Предложенный отрывок:
· · · · · · ·

Однажды летом 1965 года Дмитрий Дмитриевич мне сказал, что на киностудии «Ленфильм» планируют снимать фильм-оперу «Катерина Измайлова» («Леди Макбет Мценского уезда») и что он будет счастлив, если я соглашусь сниматься в главной роли. Моему ликованию не было границ: я столько лет мечтала создать образ Катерины, что это стало смыслом, целью моей жизни. И если бы в то время мне сказали, что она будет моей последней партией и после нее я перестану петь, я бы на это пошла. Я тогда переживала трудный период моей жизни: умер в 1964 году А. Мелик-Пашаев, и я на долгое время потеряла всякий интерес к Большому театру.
Поэтому приглашение Ленинградской киностудии явилось для меня творческим спасением. Я взяла в Большом театре отпуск на весь сезон и жадно кинулась работать над долгожданной ролью.
Прежде чем дать мне клавир оперы, Дмитрий Дмитриевич своей рукой вписал в мою партию верхнюю строчку над уже напечатанной строкой во многих местах оперы. Мне же не сказал ни слова, не просил петь именно этот вариант. Я, конечно, выучила то, что он написал, даже не зная, что это – из его первой редакции оперы. Для меня всегда авторитет Шостаковича был настолько безоговорочным, что, если бы после моего концерта или спектакля он сказал мне о черном, что это белое, я бы, не рассуждая, ответила: «Да, Дмитрий Дмитриевич, это так», – потому что знала, что он видит лучше меня, что есть главное в моем искусстве. Я брала ноты, которые он мне давал, и беспрекословно выполняла все в них написанное.

· · · · · · ·

Материал:
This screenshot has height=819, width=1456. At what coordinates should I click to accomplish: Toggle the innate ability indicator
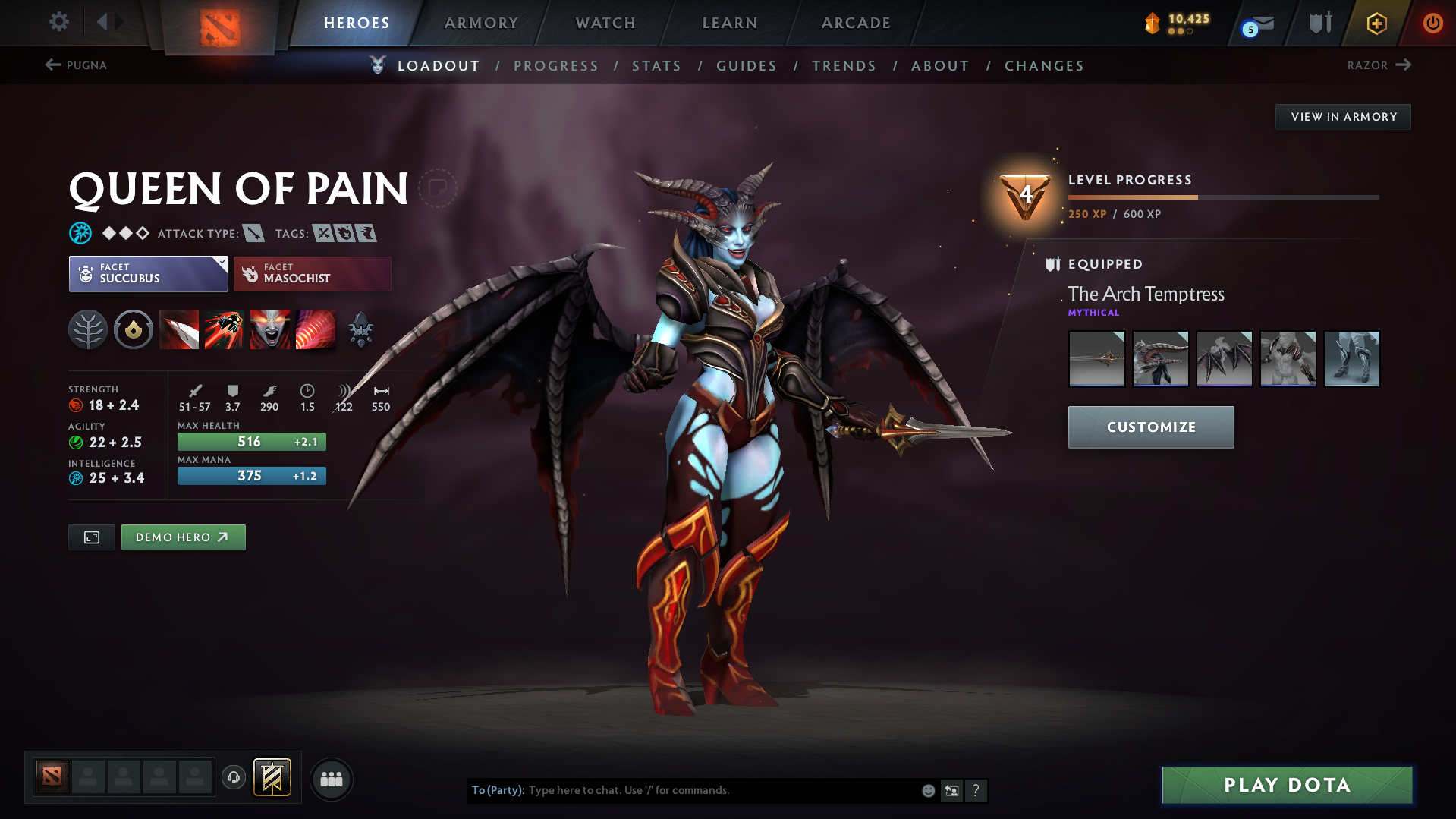pos(134,329)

· · · · · · ·

Задание к выполнению:
Ответьте по отрывку на три вопроса, помечая ответы теми же буквами:
(а) В каком году умер А. Мелик-Пашаев?
(б) На какой срок был взят отпуск в Большом театре?
(в) Из какой редакции оперы была строчка, которую Шостакович вписал в партию своей рукой?
Материал не связан с отрывком и существует отдельно от него.

Результат выполнения:
(а) В 1964 году.
(б) На весь сезон.
(в) Из его первой редакции оперы.